[[ Extracted entries open ]]

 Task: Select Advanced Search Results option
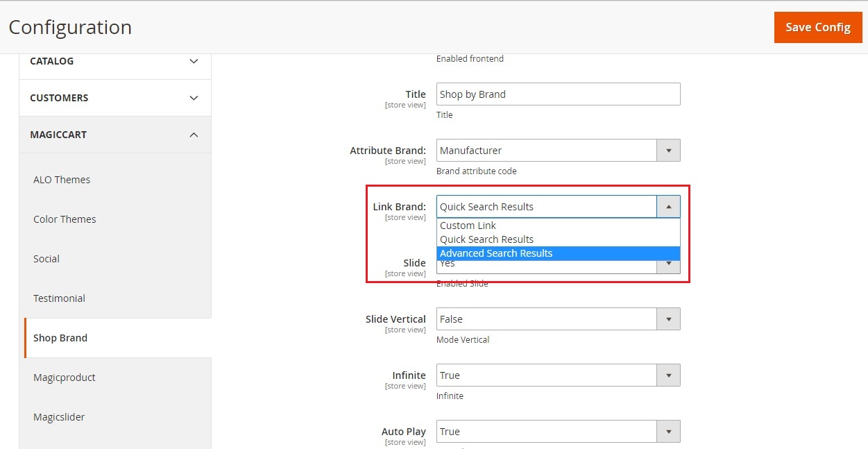[x=496, y=253]
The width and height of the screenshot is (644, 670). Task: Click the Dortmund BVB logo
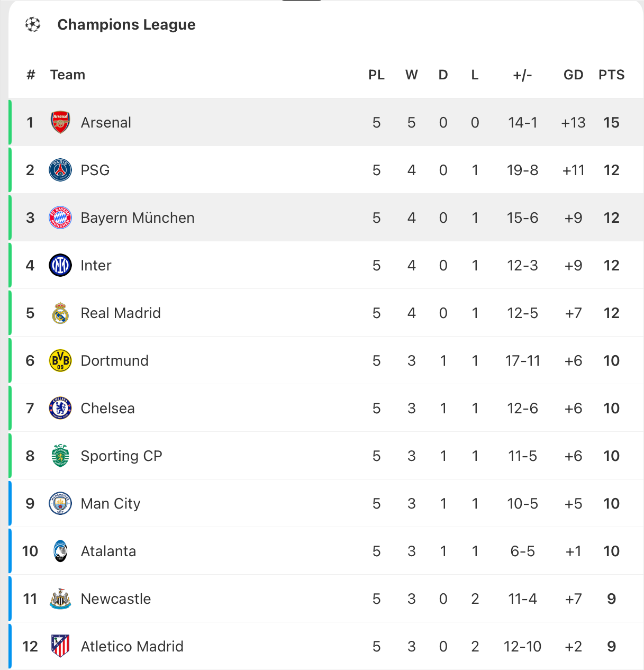click(x=60, y=360)
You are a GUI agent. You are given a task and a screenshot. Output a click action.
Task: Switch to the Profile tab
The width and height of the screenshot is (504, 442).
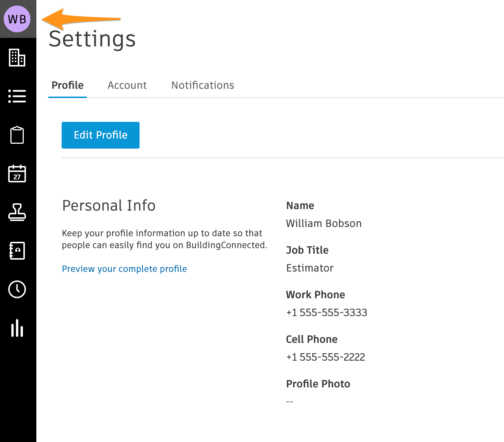(68, 85)
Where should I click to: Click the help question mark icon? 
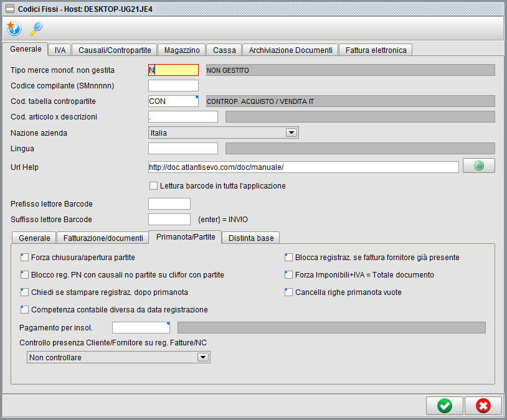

[[ Extracted entries closed ]]

Problem to solve:
Return every entry word for word, but drop any pictures.

Exercise result:
 Task: Select Advanced Search Results option
[x=496, y=253]
The width and height of the screenshot is (644, 670). Task: Click the Dortmund BVB logo
click(x=60, y=360)
You are a GUI agent. You are given a task and a screenshot. Output a click action.
Task: Switch to the Profile tab
The width and height of the screenshot is (504, 442).
(68, 85)
Where should I click to: Click the help question mark icon? 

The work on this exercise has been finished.